■ この記事はこんな人におすすめ
- 外部APIを使った非同期処理の設計に悩んでいる人
- タイムアウトや障害に強いワーカー構成を構築したい人
- AWSのECS・Lambda・SQS・EventBridgeを組み合わせて使いたい人
- ピーク時間帯のパフォーマンス劣化問題を解決したい人
- インフラをコストを抑えながらスケールさせたい人
■ この記事で得られること
- 外部API呼び出しをキュー経由で安全に非同期処理できるようになります
- SQSを用いた障害耐性の高いアーキテクチャの考え方が身につきます
- EventBridge + ECS Schedulerによるピーク回避の予約実行パターンを実装できます
- ECSワーカーからLambdaへの切り替えによるコスト最適化の判断軸がわかります
- 今後のユーザー指定スケジュール実行の設計パターンを比較できます
1. はじめに
本記事では、画像生成API「Nano Banana」を使って100〜300件の画像を一括生成するシステムを、実際の課題を乗り越えながら段階的に改善してきた設計の変遷を紹介します。
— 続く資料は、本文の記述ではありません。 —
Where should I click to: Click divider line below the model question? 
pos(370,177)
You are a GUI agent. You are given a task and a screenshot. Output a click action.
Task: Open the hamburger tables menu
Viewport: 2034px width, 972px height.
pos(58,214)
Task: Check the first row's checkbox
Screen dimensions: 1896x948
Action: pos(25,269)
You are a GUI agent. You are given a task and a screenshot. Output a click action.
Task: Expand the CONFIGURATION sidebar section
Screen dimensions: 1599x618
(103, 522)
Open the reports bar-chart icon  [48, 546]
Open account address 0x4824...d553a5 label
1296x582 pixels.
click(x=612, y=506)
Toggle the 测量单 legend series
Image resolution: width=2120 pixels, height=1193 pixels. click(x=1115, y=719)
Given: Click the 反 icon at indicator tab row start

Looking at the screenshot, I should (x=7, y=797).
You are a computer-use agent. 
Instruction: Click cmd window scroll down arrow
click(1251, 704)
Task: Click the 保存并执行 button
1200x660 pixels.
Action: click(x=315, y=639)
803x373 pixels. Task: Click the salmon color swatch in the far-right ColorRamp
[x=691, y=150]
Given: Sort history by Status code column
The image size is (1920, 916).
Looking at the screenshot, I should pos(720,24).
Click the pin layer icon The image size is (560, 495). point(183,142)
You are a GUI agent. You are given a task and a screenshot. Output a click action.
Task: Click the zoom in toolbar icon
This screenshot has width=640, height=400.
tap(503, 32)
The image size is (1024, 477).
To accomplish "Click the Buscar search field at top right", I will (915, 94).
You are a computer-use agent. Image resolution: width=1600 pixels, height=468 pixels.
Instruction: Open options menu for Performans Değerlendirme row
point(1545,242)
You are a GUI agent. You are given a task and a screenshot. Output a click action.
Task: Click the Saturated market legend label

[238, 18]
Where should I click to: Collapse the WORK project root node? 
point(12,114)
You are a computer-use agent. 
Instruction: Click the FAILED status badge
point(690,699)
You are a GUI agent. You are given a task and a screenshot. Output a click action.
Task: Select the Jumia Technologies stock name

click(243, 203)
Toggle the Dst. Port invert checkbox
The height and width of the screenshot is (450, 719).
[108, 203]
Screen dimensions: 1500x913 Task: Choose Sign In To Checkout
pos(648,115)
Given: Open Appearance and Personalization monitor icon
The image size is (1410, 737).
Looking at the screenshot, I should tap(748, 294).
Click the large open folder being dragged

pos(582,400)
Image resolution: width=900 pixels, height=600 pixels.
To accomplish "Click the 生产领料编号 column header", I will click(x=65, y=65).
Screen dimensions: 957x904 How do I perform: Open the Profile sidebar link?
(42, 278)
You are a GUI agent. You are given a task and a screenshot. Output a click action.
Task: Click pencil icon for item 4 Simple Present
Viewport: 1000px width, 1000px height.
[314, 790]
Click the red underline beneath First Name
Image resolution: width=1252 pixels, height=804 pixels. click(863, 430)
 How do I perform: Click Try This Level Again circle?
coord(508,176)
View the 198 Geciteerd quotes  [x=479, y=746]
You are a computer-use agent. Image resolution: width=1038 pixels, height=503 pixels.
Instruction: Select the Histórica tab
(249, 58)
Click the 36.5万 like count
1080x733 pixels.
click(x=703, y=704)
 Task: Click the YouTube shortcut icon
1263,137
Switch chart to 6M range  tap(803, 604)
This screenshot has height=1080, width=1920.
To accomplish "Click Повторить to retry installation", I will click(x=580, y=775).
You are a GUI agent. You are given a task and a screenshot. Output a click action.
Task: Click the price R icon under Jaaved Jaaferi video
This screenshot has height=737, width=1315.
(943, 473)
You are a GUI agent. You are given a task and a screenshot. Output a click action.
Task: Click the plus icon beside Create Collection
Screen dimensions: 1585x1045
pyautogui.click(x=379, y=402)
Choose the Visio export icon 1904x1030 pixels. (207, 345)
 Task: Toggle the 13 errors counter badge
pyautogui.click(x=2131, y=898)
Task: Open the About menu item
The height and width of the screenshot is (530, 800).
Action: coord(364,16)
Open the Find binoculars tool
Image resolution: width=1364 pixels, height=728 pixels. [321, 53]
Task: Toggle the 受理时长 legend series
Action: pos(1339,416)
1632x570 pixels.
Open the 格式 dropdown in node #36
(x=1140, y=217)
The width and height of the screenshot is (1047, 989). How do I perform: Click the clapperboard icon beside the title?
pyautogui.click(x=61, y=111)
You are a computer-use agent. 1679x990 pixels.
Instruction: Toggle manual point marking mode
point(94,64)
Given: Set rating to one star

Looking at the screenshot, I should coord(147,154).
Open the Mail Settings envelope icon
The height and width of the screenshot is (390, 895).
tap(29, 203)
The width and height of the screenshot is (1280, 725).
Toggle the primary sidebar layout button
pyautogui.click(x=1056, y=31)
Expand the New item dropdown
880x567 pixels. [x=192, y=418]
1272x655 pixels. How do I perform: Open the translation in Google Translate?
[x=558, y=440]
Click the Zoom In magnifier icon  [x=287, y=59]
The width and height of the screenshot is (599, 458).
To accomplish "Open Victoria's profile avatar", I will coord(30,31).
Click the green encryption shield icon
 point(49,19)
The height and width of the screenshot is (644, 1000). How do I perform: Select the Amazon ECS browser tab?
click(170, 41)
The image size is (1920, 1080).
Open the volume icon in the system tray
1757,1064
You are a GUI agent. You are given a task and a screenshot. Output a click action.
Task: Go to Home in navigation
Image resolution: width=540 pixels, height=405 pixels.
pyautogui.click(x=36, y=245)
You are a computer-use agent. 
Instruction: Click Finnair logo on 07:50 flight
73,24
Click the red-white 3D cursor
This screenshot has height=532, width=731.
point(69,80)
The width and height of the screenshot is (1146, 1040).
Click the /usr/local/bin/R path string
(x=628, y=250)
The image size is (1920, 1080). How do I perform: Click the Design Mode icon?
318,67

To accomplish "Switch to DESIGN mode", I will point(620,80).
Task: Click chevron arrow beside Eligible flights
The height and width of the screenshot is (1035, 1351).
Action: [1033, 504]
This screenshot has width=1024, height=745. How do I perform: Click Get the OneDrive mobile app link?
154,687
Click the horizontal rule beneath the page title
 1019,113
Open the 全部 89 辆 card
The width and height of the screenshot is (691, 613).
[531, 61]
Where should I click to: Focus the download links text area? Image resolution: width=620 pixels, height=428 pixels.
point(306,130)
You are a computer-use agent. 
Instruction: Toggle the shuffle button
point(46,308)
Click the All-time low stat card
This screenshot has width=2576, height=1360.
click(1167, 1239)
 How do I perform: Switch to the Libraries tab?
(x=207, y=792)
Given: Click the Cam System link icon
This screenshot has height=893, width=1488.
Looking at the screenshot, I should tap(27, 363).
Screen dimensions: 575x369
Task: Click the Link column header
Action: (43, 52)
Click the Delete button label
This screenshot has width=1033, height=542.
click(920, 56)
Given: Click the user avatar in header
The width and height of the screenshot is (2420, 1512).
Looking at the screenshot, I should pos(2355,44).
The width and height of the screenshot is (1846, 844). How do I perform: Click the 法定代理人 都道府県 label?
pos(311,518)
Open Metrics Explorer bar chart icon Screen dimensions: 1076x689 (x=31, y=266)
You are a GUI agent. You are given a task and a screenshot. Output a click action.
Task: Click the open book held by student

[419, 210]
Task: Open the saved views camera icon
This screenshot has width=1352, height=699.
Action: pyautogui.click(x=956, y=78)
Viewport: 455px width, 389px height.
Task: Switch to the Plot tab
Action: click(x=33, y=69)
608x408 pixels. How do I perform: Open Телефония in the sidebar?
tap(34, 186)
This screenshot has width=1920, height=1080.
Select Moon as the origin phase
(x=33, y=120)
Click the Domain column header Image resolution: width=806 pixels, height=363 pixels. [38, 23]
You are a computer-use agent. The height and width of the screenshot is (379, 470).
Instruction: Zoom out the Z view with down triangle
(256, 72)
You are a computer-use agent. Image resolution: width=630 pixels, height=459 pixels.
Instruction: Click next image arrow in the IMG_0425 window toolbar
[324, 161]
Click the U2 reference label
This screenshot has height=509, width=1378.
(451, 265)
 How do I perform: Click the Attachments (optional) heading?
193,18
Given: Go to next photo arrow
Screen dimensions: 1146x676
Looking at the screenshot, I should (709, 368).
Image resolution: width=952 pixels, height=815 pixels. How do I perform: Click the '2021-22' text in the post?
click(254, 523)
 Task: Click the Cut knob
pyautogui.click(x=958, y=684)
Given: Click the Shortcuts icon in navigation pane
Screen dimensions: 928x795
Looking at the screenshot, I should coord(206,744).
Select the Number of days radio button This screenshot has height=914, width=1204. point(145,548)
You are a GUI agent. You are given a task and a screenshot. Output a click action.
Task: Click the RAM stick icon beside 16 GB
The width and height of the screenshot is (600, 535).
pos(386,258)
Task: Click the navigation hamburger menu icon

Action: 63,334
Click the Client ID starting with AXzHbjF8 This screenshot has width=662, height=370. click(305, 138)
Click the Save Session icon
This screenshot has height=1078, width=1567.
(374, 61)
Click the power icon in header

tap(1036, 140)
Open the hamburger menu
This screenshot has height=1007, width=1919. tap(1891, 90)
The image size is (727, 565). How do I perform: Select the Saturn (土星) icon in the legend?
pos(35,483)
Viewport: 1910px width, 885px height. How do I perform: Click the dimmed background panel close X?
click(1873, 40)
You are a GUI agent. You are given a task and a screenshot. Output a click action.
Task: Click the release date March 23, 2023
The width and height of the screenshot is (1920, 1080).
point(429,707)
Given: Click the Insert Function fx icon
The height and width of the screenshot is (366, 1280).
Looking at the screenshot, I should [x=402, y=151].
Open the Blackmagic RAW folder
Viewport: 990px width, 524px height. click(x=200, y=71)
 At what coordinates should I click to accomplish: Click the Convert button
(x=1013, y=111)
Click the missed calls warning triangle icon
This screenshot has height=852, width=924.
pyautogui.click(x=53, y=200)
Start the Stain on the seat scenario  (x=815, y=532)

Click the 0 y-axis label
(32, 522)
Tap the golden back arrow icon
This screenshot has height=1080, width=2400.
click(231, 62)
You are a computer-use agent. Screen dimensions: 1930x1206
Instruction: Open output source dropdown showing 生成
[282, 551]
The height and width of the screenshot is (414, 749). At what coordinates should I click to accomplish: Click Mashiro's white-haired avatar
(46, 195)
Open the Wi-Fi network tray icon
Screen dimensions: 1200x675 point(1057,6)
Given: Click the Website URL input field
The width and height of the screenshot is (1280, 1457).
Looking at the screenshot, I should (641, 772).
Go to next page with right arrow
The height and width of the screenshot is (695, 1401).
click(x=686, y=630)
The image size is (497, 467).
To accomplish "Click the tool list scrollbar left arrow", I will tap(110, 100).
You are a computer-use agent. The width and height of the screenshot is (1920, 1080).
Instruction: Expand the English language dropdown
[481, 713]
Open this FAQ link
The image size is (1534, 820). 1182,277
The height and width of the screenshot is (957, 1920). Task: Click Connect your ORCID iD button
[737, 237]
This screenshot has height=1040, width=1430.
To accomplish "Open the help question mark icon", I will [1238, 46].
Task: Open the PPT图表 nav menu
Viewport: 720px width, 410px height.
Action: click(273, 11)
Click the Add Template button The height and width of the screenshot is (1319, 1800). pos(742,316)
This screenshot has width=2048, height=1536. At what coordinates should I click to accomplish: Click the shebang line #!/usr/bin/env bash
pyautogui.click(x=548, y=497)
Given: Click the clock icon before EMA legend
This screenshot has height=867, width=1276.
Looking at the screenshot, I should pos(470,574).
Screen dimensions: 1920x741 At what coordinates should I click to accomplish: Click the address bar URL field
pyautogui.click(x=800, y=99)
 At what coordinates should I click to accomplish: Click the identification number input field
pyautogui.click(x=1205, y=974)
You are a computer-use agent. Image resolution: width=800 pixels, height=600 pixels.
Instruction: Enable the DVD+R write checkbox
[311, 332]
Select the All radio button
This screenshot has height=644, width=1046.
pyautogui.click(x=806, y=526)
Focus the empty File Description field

最終的な構成は ECS(アプリ)+ Lambda(ワーカー)+ SQS(キュー)+ EventBridge(スケジューラー起動)+ ECS(スケジューラー) の組み合わせです。
設計の2大テーマは次の通りです:
- 「事前にセットした画像 + 共通プロンプト」で一括生成したい
- ピーク時間帯(PM13:00〜18:00)の処理遅延・エラーを回避したい
2. 現在のインフラ構成になるまでの課題と変遷
■ ① 初期構成の問題点を把握する
まず最初はシンプルに、アプリ(ECS)から直接APIを呼び出す構成でした。
NG(初期構成)
ユーザーリクエスト → アプリ(ECS) → Nano Banana API
問題点:
- APIのタイムアウトエラーが頻発する
- ユーザーが処理完了を待ち続けなければならない
■ ② ECSワーカーを追加してみる
次に、処理を分離するためにECSワーカーを追加しました。
構成:
ユーザーリクエスト → アプリ(ECS) → ワーカー(ECS)
残った問題点:
- ワーカー障害時にリクエストが消える(メッセージが保持されない)
- ワーカーが混雑すると、アプリ側もブロックされる
- リクエスト数に応じたスケールが難しい
■ ③ SQSを導入してキューイングする
ワーカーへの橋渡しにSQSを導入し、疎結合なアーキテクチャへ移行します。
構成:
アプリ(ECS) → SQS → ワーカー(ECS)
SQS導入のメリット:
- ワーカーが落ちてもメッセージはSQSに残り再処理が可能
- アプリはSQSにメッセージを積むだけでブロックされない
- ワーカーをリクエスト量に応じて独立してスケール可能
残った問題点:
- ピーク時間帯(PM13:00〜18:00)に1件あたり3〜5分かかる
- 外部APIのサーバーエラーも多発する
■ ④ EventBridge + ECSスケジューラーで予約実行する
AM06:00に予約実行することでピーク時間帯を回避します。
構成:
EventBridge(AM06:00起動)
→ スケジューラー(ECS)
→ DBのステータス・予約日時を確認
→ SQSにメッセージを作成
→ ECSを停止
→ SQS → ワーカー(ECS)
ポイント:
- 起動はEventBridgeが行い、処理が終わったらスケジューラーを停止
- DBの予約ステータスを確認してから、該当分のみSQSにエンキュー
残った問題点:
- ワーカーが常時起動しているためコストがかかる
- ワーカーが1台のため処理が直列になり、時間がかかる
■ ⑤ LambdaでワーカーをFaaS化し、並列処理とコスト削減を実現
ECSワーカーをLambdaに切り替えることで、SQSトリガーによる並列実行と従量課金を実現します。
最終構成:
EventBridge(AM06:00起動)
→ スケジューラー(ECS)
→ DBのステータス・予約日時を確認
→ SQSにメッセージを作成
→ ECSを停止
→ SQS → ワーカー(Lambda × n件並列)
Lambdaの利点:
- SQSトリガーにより、メッセージ数に応じて自動的に並列起動
- 使った分だけの料金(常時起動コストがゼロ)
- ECSの管理オーバーヘッドが不要
3. 今後の展望(ユーザー指定スケジュール実行)
現在の課題は「AM06:00固定」であること。ユーザーが実行タイミングを指定できるようにするには、以下の2パターンが考えられます。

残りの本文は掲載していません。